[Collected data]:
....

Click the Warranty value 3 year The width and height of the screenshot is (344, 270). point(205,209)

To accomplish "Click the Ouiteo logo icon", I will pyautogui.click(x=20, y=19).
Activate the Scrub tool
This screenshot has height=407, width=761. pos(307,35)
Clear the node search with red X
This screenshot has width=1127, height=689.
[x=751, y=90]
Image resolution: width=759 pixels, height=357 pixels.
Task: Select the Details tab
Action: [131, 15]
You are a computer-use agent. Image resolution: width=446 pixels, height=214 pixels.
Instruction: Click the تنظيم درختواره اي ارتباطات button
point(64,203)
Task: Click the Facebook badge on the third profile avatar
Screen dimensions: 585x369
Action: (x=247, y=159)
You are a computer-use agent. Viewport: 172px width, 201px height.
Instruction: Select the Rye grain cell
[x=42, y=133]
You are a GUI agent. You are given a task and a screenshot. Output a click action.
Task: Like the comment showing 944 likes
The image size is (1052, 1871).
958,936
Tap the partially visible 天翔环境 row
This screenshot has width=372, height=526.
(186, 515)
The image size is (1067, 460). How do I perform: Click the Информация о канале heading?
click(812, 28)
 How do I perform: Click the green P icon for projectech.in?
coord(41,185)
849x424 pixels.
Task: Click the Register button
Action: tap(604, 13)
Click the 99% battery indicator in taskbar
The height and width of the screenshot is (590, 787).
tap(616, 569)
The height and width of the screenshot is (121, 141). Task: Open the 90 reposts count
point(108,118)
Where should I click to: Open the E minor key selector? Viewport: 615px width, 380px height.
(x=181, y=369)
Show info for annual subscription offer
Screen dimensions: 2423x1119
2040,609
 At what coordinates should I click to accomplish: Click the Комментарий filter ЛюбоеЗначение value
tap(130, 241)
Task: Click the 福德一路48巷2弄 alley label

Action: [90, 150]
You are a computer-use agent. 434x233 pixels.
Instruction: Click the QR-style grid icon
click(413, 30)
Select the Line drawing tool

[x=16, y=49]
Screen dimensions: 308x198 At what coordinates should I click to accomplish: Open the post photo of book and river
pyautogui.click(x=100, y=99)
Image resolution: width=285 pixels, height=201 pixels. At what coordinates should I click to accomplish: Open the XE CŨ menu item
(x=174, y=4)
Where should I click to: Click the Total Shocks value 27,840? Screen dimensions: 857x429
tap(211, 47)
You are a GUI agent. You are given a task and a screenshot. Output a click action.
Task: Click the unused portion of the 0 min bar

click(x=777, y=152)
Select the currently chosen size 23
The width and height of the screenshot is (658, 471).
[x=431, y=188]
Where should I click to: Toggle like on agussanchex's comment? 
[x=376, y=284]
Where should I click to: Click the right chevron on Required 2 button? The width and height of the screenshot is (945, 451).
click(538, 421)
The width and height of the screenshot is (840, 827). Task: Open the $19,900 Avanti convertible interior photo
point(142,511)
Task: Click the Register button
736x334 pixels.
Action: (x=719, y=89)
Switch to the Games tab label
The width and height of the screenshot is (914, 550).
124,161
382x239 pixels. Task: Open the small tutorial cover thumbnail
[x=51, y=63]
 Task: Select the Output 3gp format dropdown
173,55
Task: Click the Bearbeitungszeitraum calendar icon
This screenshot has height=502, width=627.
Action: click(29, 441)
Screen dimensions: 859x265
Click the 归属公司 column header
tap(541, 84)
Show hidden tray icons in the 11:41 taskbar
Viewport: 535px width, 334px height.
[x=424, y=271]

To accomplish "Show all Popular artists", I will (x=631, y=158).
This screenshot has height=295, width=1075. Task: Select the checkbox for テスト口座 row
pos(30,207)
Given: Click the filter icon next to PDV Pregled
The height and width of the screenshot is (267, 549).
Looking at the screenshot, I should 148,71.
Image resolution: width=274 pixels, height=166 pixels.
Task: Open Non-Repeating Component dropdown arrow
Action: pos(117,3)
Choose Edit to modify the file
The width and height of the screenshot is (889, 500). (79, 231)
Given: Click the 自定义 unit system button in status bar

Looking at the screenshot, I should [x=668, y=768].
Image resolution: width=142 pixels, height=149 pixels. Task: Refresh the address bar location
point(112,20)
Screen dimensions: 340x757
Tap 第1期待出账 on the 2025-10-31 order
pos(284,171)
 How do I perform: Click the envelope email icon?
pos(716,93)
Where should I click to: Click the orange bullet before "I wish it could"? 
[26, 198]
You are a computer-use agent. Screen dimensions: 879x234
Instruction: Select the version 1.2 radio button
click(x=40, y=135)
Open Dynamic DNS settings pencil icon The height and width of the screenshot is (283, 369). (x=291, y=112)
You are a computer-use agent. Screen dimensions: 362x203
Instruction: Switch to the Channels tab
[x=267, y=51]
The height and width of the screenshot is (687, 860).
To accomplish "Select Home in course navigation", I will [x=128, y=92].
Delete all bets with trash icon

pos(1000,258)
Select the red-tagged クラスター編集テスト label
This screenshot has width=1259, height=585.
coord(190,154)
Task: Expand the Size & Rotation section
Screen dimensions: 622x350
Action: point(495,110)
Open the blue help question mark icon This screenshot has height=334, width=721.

....

[YOUR ASSIGNMENT]: Each record must be repeated exactly as it appears above.

[OUTPUT BELOW]:
Click the Warranty value 3 year The width and height of the screenshot is (344, 270). point(205,209)

To accomplish "Click the Ouiteo logo icon", I will pyautogui.click(x=20, y=19).
Activate the Scrub tool
This screenshot has height=407, width=761. pos(307,35)
Clear the node search with red X
This screenshot has width=1127, height=689.
[x=751, y=90]
Image resolution: width=759 pixels, height=357 pixels.
Task: Select the Details tab
Action: [131, 15]
You are a computer-use agent. Image resolution: width=446 pixels, height=214 pixels.
Instruction: Click the تنظيم درختواره اي ارتباطات button
point(64,203)
Task: Click the Facebook badge on the third profile avatar
Screen dimensions: 585x369
Action: (x=247, y=159)
You are a computer-use agent. Viewport: 172px width, 201px height.
Instruction: Select the Rye grain cell
[x=42, y=133]
You are a GUI agent. You are given a task and a screenshot. Output a click action.
Task: Like the comment showing 944 likes
The image size is (1052, 1871).
958,936
Tap the partially visible 天翔环境 row
This screenshot has width=372, height=526.
(186, 515)
The image size is (1067, 460). How do I perform: Click the Информация о канале heading?
click(812, 28)
 How do I perform: Click the green P icon for projectech.in?
coord(41,185)
849x424 pixels.
Task: Click the Register button
Action: tap(604, 13)
Click the 99% battery indicator in taskbar
The height and width of the screenshot is (590, 787).
tap(616, 569)
The height and width of the screenshot is (121, 141). Task: Open the 90 reposts count
point(108,118)
Where should I click to: Open the E minor key selector? Viewport: 615px width, 380px height.
(x=181, y=369)
Show info for annual subscription offer
Screen dimensions: 2423x1119
2040,609
 At what coordinates should I click to accomplish: Click the Комментарий filter ЛюбоеЗначение value
tap(130, 241)
Task: Click the 福德一路48巷2弄 alley label

Action: [90, 150]
You are a computer-use agent. 434x233 pixels.
Instruction: Click the QR-style grid icon
click(413, 30)
Select the Line drawing tool

[x=16, y=49]
Screen dimensions: 308x198 At what coordinates should I click to accomplish: Open the post photo of book and river
pyautogui.click(x=100, y=99)
Image resolution: width=285 pixels, height=201 pixels. At what coordinates should I click to accomplish: Open the XE CŨ menu item
(x=174, y=4)
Where should I click to: Click the Total Shocks value 27,840? Screen dimensions: 857x429
tap(211, 47)
You are a GUI agent. You are given a task and a screenshot. Output a click action.
Task: Click the unused portion of the 0 min bar

click(x=777, y=152)
Select the currently chosen size 23
The width and height of the screenshot is (658, 471).
[x=431, y=188]
Where should I click to: Toggle like on agussanchex's comment? 
[x=376, y=284]
Where should I click to: Click the right chevron on Required 2 button? The width and height of the screenshot is (945, 451).
click(538, 421)
The width and height of the screenshot is (840, 827). Task: Open the $19,900 Avanti convertible interior photo
point(142,511)
Task: Click the Register button
736x334 pixels.
Action: (x=719, y=89)
Switch to the Games tab label
The width and height of the screenshot is (914, 550).
124,161
382x239 pixels. Task: Open the small tutorial cover thumbnail
[x=51, y=63]
 Task: Select the Output 3gp format dropdown
173,55
Task: Click the Bearbeitungszeitraum calendar icon
This screenshot has height=502, width=627.
Action: click(29, 441)
Screen dimensions: 859x265
Click the 归属公司 column header
tap(541, 84)
Show hidden tray icons in the 11:41 taskbar
Viewport: 535px width, 334px height.
[x=424, y=271]

To accomplish "Show all Popular artists", I will (x=631, y=158).
This screenshot has height=295, width=1075. Task: Select the checkbox for テスト口座 row
pos(30,207)
Given: Click the filter icon next to PDV Pregled
The height and width of the screenshot is (267, 549).
Looking at the screenshot, I should 148,71.
Image resolution: width=274 pixels, height=166 pixels.
Task: Open Non-Repeating Component dropdown arrow
Action: pos(117,3)
Choose Edit to modify the file
The width and height of the screenshot is (889, 500). (79, 231)
Given: Click the 自定义 unit system button in status bar

Looking at the screenshot, I should [x=668, y=768].
Image resolution: width=142 pixels, height=149 pixels. Task: Refresh the address bar location
point(112,20)
Screen dimensions: 340x757
Tap 第1期待出账 on the 2025-10-31 order
pos(284,171)
 How do I perform: Click the envelope email icon?
pos(716,93)
Where should I click to: Click the orange bullet before "I wish it could"? 
[26, 198]
You are a computer-use agent. Screen dimensions: 879x234
Instruction: Select the version 1.2 radio button
click(x=40, y=135)
Open Dynamic DNS settings pencil icon The height and width of the screenshot is (283, 369). (x=291, y=112)
You are a computer-use agent. Screen dimensions: 362x203
Instruction: Switch to the Channels tab
[x=267, y=51]
The height and width of the screenshot is (687, 860).
To accomplish "Select Home in course navigation", I will [x=128, y=92].
Delete all bets with trash icon

pos(1000,258)
Select the red-tagged クラスター編集テスト label
This screenshot has width=1259, height=585.
coord(190,154)
Task: Expand the Size & Rotation section
Screen dimensions: 622x350
Action: point(495,110)
Open the blue help question mark icon This screenshot has height=334, width=721.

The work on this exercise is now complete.